Hasel mengangguk sambil tersenyum malu-malu. Khaira kembali menyesal, karena kemarin telah berprasangka baik pada temannya itu.

“Tapi kamu bilang, nggak mau deketin dia lagi.” Khaira mencoba mengingatkan, meski dengan nada yang kurang meyakinkan. Dia masih berharap Hasel tak lagi berbuat yang aneh-aneh, apalagi yang berhubungan dengan tetangganya itu. Kalau dirinya tak sengaja terlibat insiden memalukan, dan orang tuanya tahu, dia pasti akan sangat malu.

“Demi pengetahuan, Kay. Aku akan lakuin apapun asal bisa pinter. Harusnya kamu bangga, aku mulai nyoba nggak nyontek ke Deni. Kan kamu yang selalu ngingetin aku pas aku nyalin tugas-tugas Deni. 'Menyontek sama saja dengan membodohi diri sendiri,' aku sampe hapal kata-katamu.”

Kini Hasel mulai menceramahinya, sebenarnya siapa yang salah di sini?

Khaira hanya mengangguk sebal mendengar ucapan Hasel yang sok benar itu. Memang, dia tak begitu senang melihat Hasel selalu menyalin tugas. Baginya itu sama saja dengan membodohi diri-sendiri, mendapatkan nilai bagus tapi tanpa usaha sedikit pun. Sama sekali tidak mendidik.

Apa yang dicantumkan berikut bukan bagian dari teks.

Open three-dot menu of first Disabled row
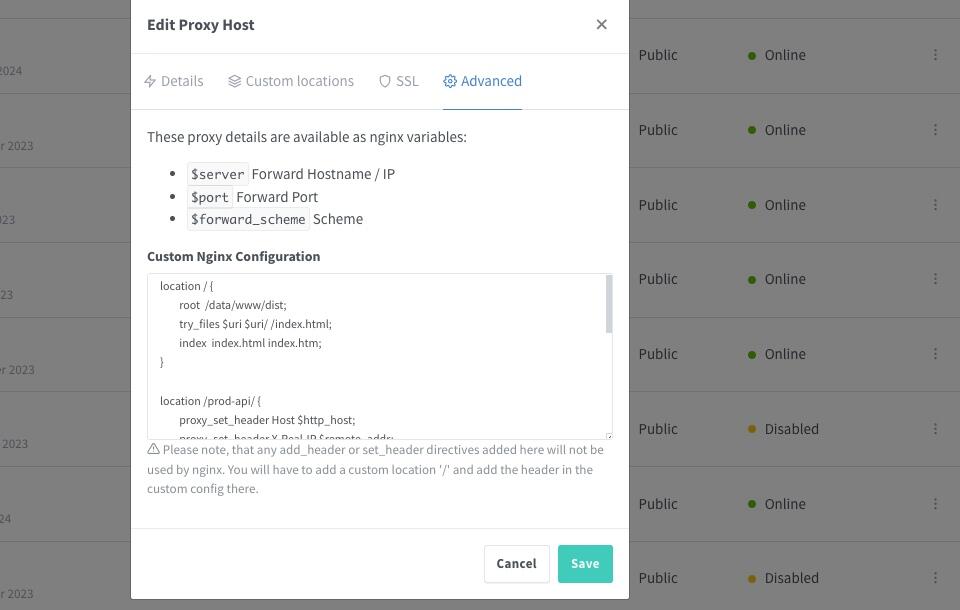Viewport: 960px width, 610px height. tap(935, 429)
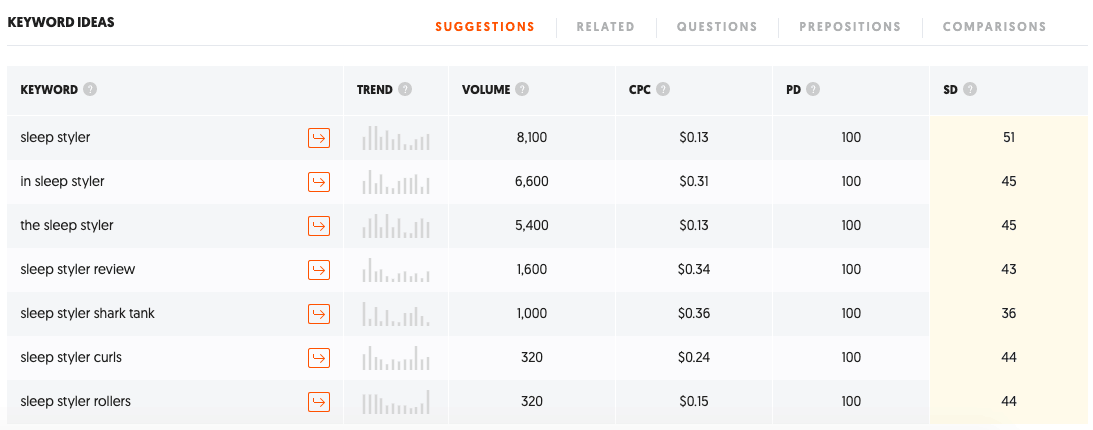
Task: Open arrow icon for sleep styler curls
Action: point(319,358)
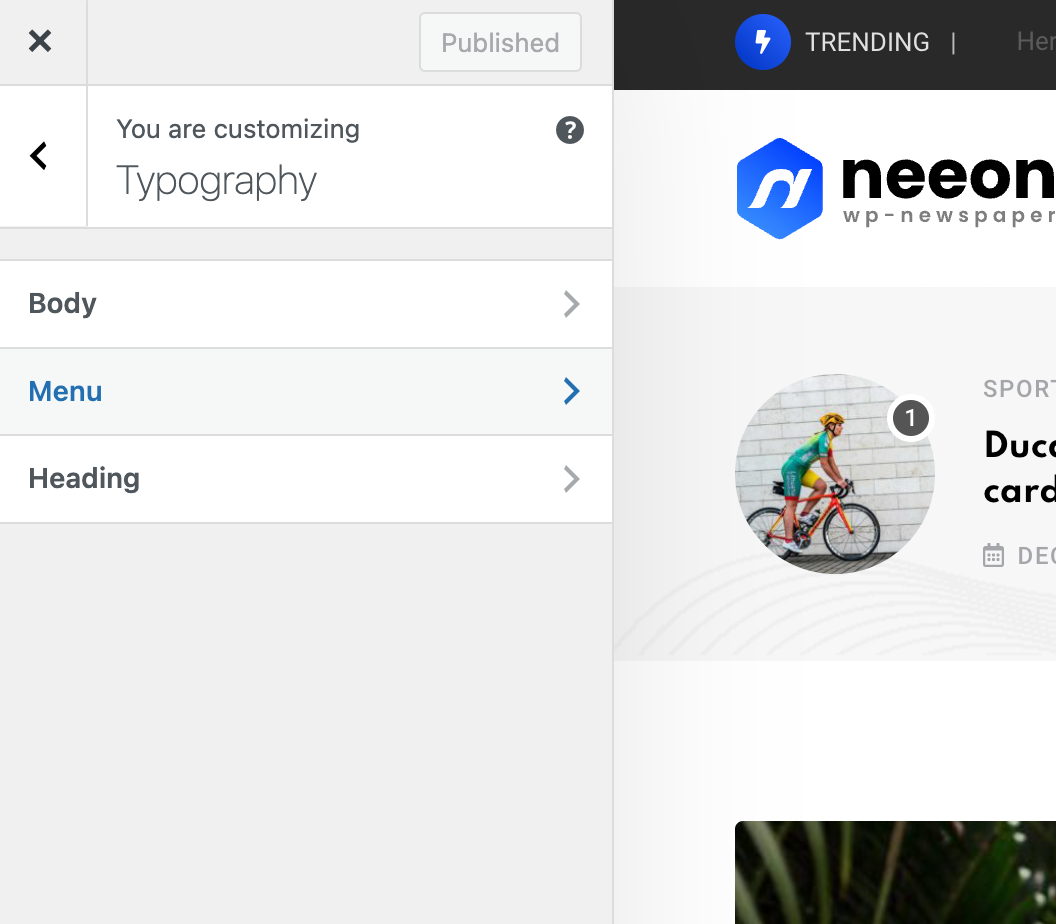
Task: Click the blue lightning bolt trending icon
Action: (762, 42)
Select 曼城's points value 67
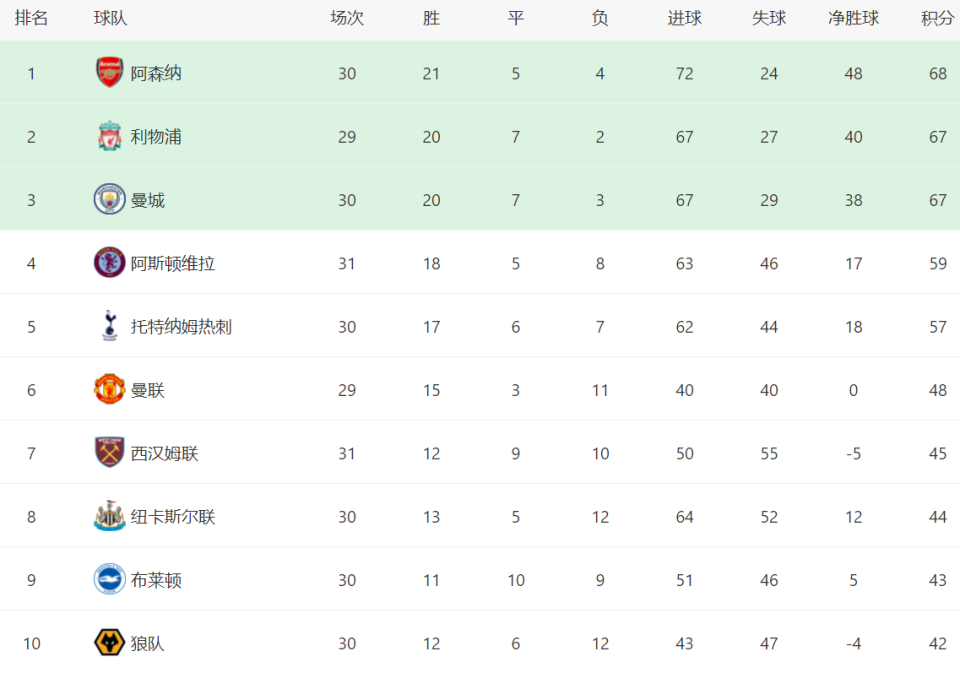 coord(938,200)
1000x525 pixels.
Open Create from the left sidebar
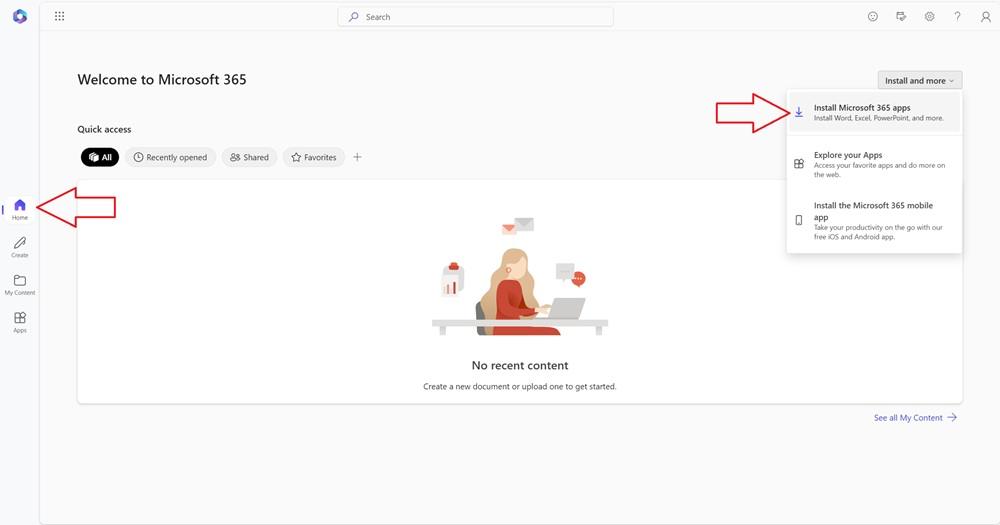tap(20, 246)
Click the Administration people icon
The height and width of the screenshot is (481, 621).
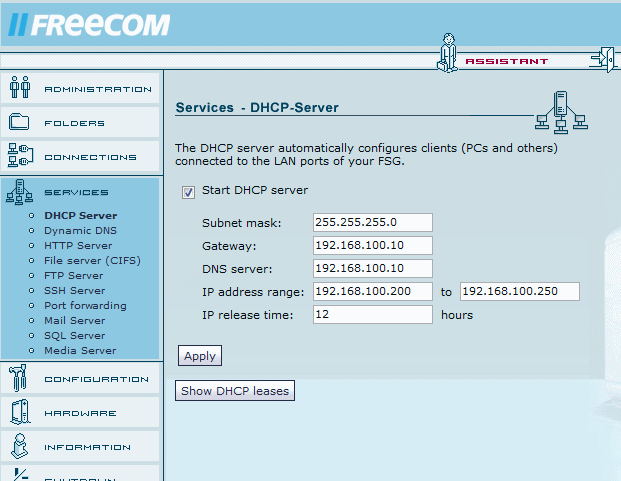[x=21, y=88]
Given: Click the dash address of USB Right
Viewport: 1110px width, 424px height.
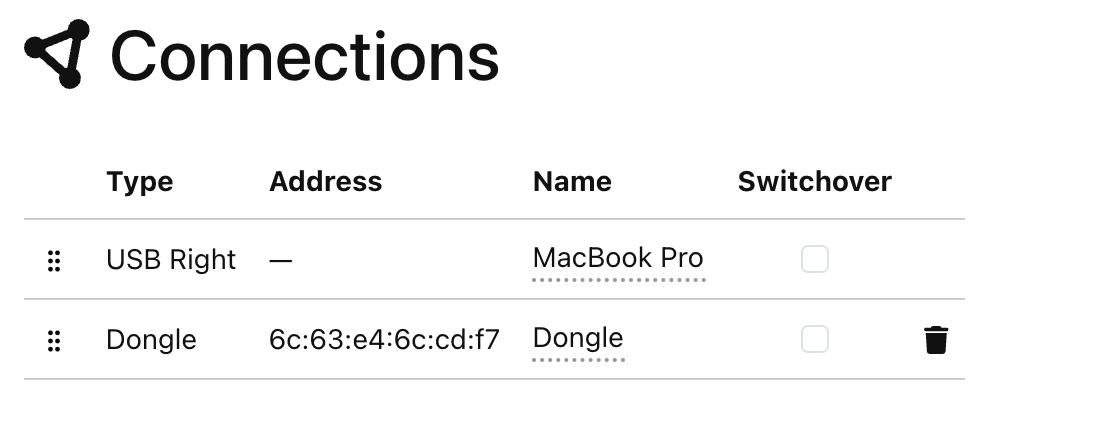Looking at the screenshot, I should click(281, 260).
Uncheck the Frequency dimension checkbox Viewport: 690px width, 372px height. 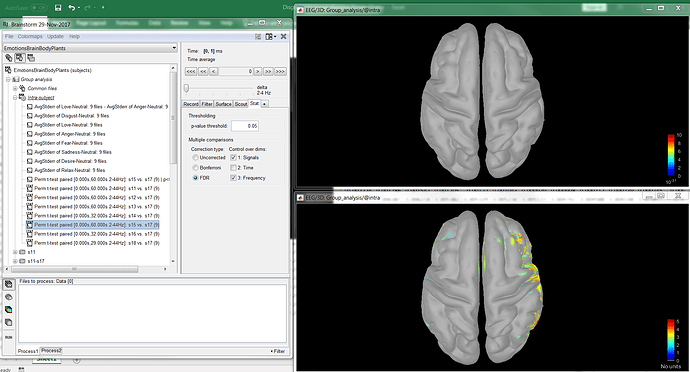click(x=233, y=178)
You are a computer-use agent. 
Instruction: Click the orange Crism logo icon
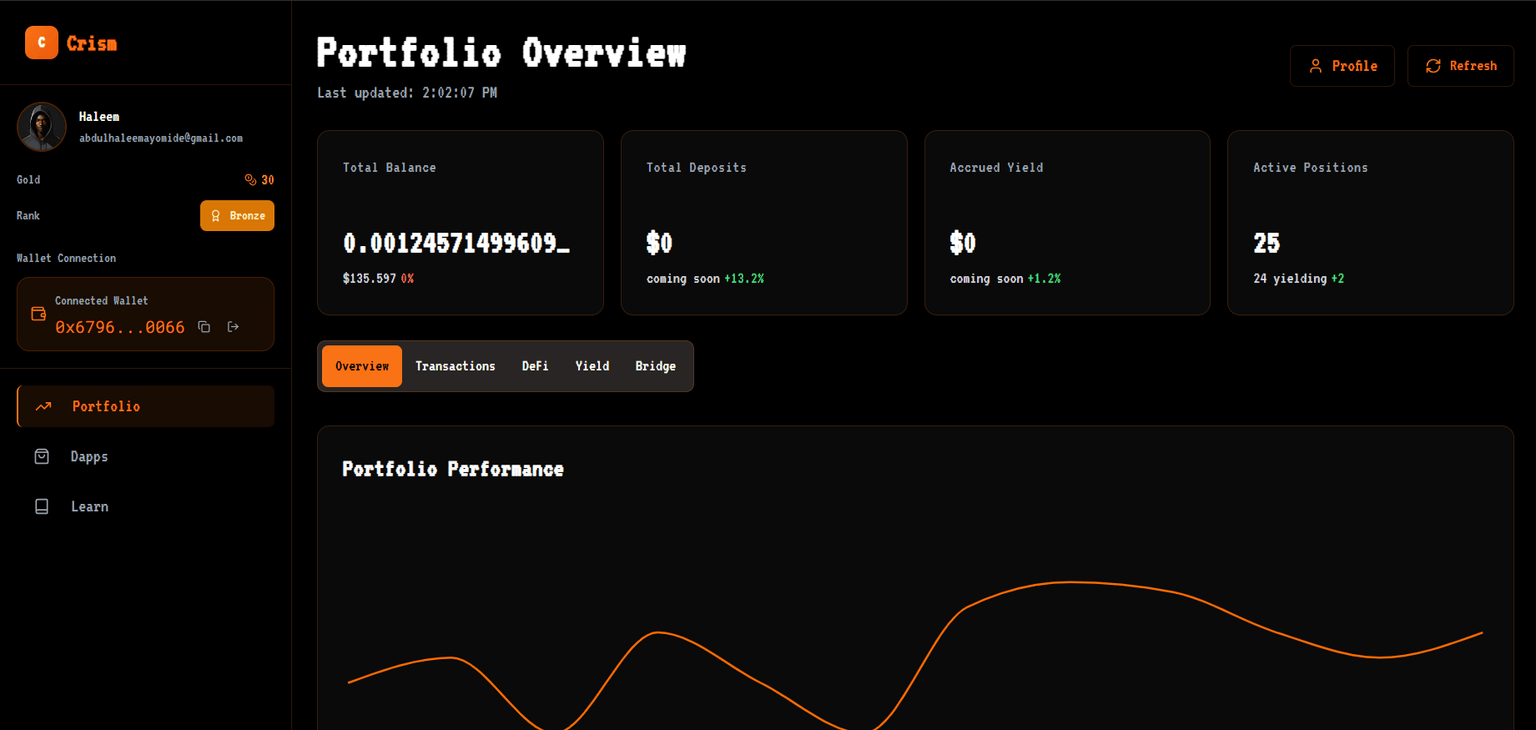41,43
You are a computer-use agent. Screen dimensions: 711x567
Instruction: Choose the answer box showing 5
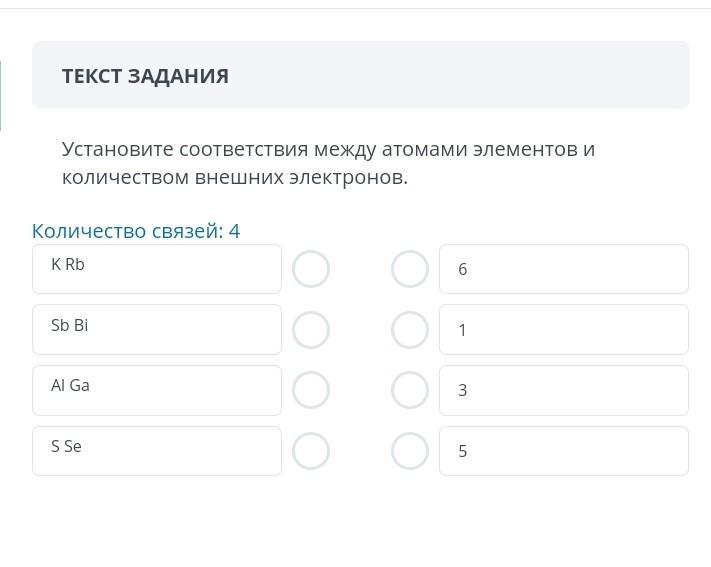point(563,451)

Dia sering mencoba mengingatkan Hasel tentang itu, tapi dia tak habis pikir bahwa temannya itu akan mengembalikan perkataannya di saat-saat menyebalkan seperti ini.

“Terserah lah, Sel.” Khaira sangat kesal. Dia memutuskan tak mau lagi peduli pada Hasel, sejak saat ini. Dia tak mau lagi berurusan dengan siswa bernama Hasel, titik.